# Snowbird FT- Boston GA



## zeus3925 (Mar 27, 2008)

Any news??


----------



## championretrievers (Feb 7, 2008)

Any news, please on derby?


----------



## byounglove (Mar 2, 2005)

Derby is Saturday


----------



## byounglove (Mar 2, 2005)

Qual resylts
First. 7. Colt /Lardy
2nd. 19. Cherry/King
3rd 9. Reggie/Smith
4th 3 Harry/brown 
RJ. 1. Sage/Roberts 
Jams. 11. Caleb/attar
21 Max/Roberts


----------



## Brenda (Sep 4, 2004)

Amateur callbacks

3,4,6,7,8,10,14,15,17,18,19,20,24,25,27,29,30,32,37,38,39,40,41,44,46,47,48,49,52

29 Total

Open did not finish 10 dogs left


----------



## byounglove (Mar 2, 2005)

Above are qual results.


----------



## Ten (May 4, 2009)

Congrats Wade and Dave Smith on Reggie's Qualifying 3rd place.
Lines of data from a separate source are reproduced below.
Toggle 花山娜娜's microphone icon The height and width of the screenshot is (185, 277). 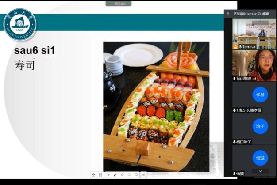tap(234, 79)
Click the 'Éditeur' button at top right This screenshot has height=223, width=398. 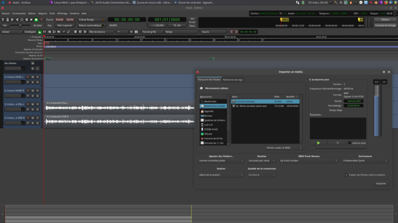click(x=385, y=19)
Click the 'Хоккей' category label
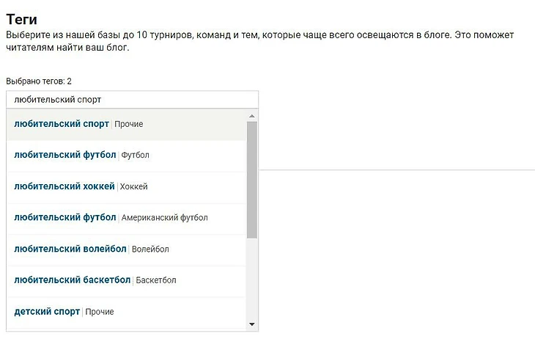Image resolution: width=535 pixels, height=339 pixels. 134,187
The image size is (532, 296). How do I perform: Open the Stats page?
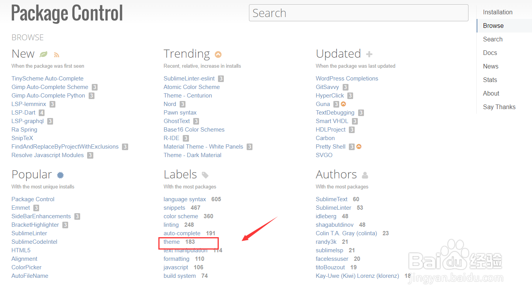[x=490, y=80]
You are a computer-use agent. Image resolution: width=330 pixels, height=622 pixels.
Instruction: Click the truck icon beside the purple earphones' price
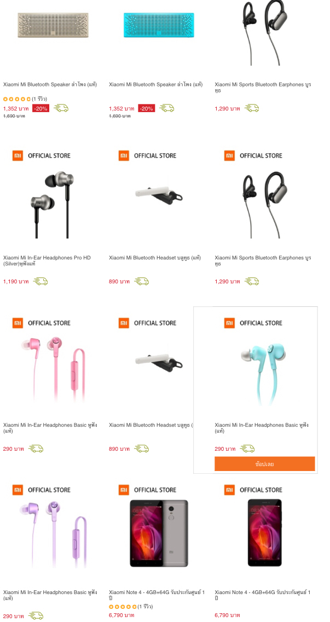(x=36, y=616)
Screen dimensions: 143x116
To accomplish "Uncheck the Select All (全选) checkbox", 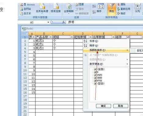I will pos(95,69).
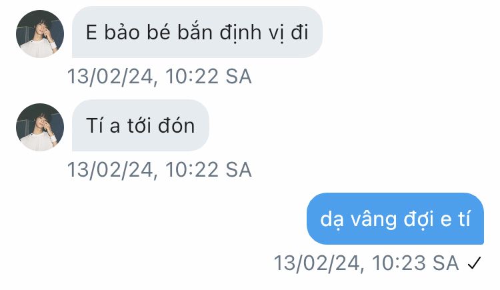This screenshot has height=290, width=500.
Task: Click the first 13/02/24, 10:22 SA timestamp
Action: tap(159, 77)
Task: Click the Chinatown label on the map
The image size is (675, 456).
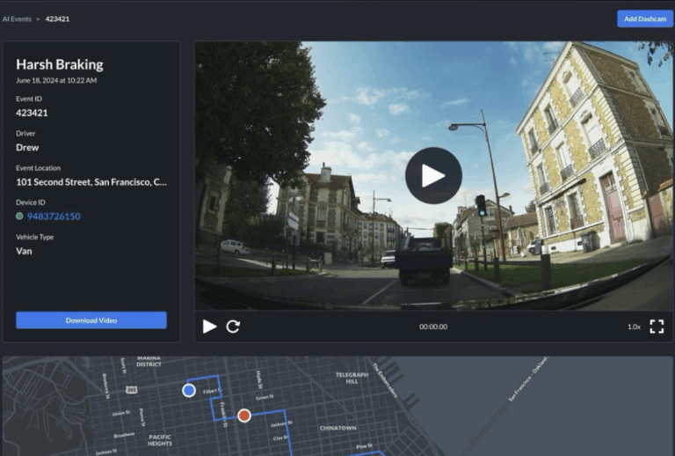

That's great!


Barb


----------



## Brenda (Sep 4, 2004)

Open callbacks to the landblind

1,4,5,6,7,8,10,11,14,15,16,17,18,20,21,23,24,25,26,28,29,30,32,33,34,36,
38,39,40,41,42,43,45,47,50,51,54,56,57,61,62,63,64,
66,68,69,70,71,73,74,75,77,79

Total 53


----------



## byounglove (Mar 2, 2005)

Amateur callbacks to 4th
6 7 8 14 17 18 19 27 29 37 38 40 46 47 
14 dogs


----------



## Brenda (Sep 4, 2004)

Amateur callbacks to the last series

6,7,8,14,17,18,19,27,29,37,38,40,46,47

Total 14. Starting at 8am


----------



## dalelong (Nov 1, 2011)

How about the Derby results?


----------



## MKaty Gutermuth (Aug 17, 2004)

Derby has 2 series left in the AM


----------



## Brenda (Sep 4, 2004)

Open callbacks to the 3rd series

7:30 start time

4 6 8 10 14 16 17 20 21 28 32 33 34 38 39 41 42 47 56 61 62 64 66 68 70 75 77 79 

28 total


----------



## championretrievers (Feb 7, 2008)

Does anyone have callbacks for the derby?


----------



## Dave Mirek (Jan 23, 2007)

Any updates? Thanks


----------



## Andy Carlson (Jan 3, 2003)

Results posted on EE.


----------



## Dave Mirek (Jan 23, 2007)

Thanks for all the updates along the way!


----------